Advertisement for the X-ray hair removal system “Tricho” (Public Domain)

When in 1896, the first X-rays were discovered, beauticians almost immediately started using them for hair removal. One of the pioneers of X-ray hair removal was Albert Geyser, who created the “Tricho” machine. The machine removed women’s facial hair in only four minutes.

However, within months, clients were coming back with ulcers and atrophy. And by 1970, one in three women suffering from radiation-induced cancer was connected to X-ray hair removal. One Tricho patient wrote the following:

“…within the last few years ‘white spots’ have appeared on my chin. This has been… heartbreaking to me… I have been wondering if there might possibly be some new medical discovery which might help me.”

Advertisement for “Radior Cosmetics” which contained radium, November 10, 1918 (Source: Wikimedia Commons)

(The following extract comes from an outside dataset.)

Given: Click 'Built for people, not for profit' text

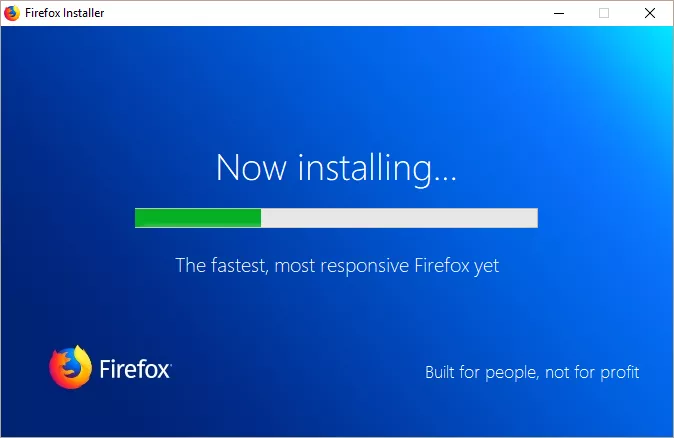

When Marie Curie discovered radium, the harmful effects of the substance were not known. In fact, radium was seen as a miracle ingredient and was used in makeup powders, soaps, creams, and even energy drinks. A 1915 advertisement claimed the following:

“If placed on the face where the skin has become wrinkled or tired the radio-active forces immediately take effect on the nerves and tissues. A continuous steady current of energy flows into the skin, and before long the wrinkles have disappeared.”

The extensive use of radium poisoned and caused cancer in thousands of men and women. Many died from the consequences, and one of the most famous cases was the athlete Eben Byers. Byers drank three bottles of the radium energy drink “Radithor” a day which caused his jaw to literally come off.